A study has found that the residents of Los Angeles who 're living in freeways experience a hardening of the arteries that leads to heart disease & strokes at twice the rate of those who live farther away.

People living within 328 feet of an L.A. freeway were found to have twice the average progression of atherosclerosis - thickening of artery walls that can lead to heart disease & stroke.
The study was conducted by researchers from USC and UC Berkeley, along with colleagues in Spain and Switzerland,& published this week in the journal PloS ONE.The paper is the first to link automobile & truck exhaust to the progression of atherosclerosis - the thickening of artery walls - in humans.Traffic PollutionResearchers used ultrasound to measure the carotid artery wall thickness of 1,483 people who lived within 100m, or 328ft, of Los Angeles freeways. Taking measurements every six months for three years, they correlated their findings with levels of outdoor particulates - the toxic dust that spews from tailpipes - at the residents' homes.

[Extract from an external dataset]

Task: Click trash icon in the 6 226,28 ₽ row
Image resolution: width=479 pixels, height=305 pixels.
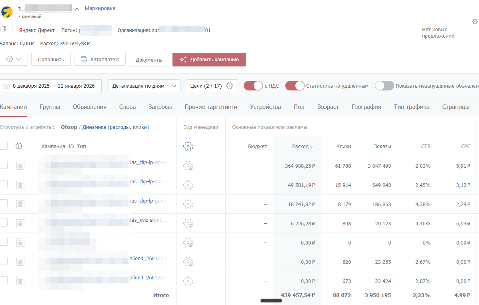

They found that artery wall thickness in study participants accelerated annually by 5.5 micrometers - one-twentieth the thickness of a human hair - more than twice the average progression.

The study comes at a time of growing alarm over the effects of freeway pollution on nearby schools and homes. In the four-county Los Angeles Basin, 1.5 million people live within 300m, or 984ft, of major freeways.

The Natural Resources Defense Council is battling in federal court to overturn the caps on motor-vehicle emissions set by Southern California air quality officials, saying that they fail to account for higher pollution near freeways.

Los Angeles & Long Beach residents 're fighting expansion of the truck-clogged 710 Freeway, saying it will lead to higher rates of asthma, heart disease & cancer in densely populated areas.

In July, the U.S. Environmental Protection Agency launched a major study of traffic pollution near Detroit roadways to examine whether it leads to severe asthma attacks in children.

More than a third of Californians report that they or a family member suffer from asthma or respiratory problems, according to a survey last year. The Obama administration is proposing tighter standards for two vehicle-related pollutants: nitrogen dioxide (NO2) & ground-level ozone, the chief component of smog.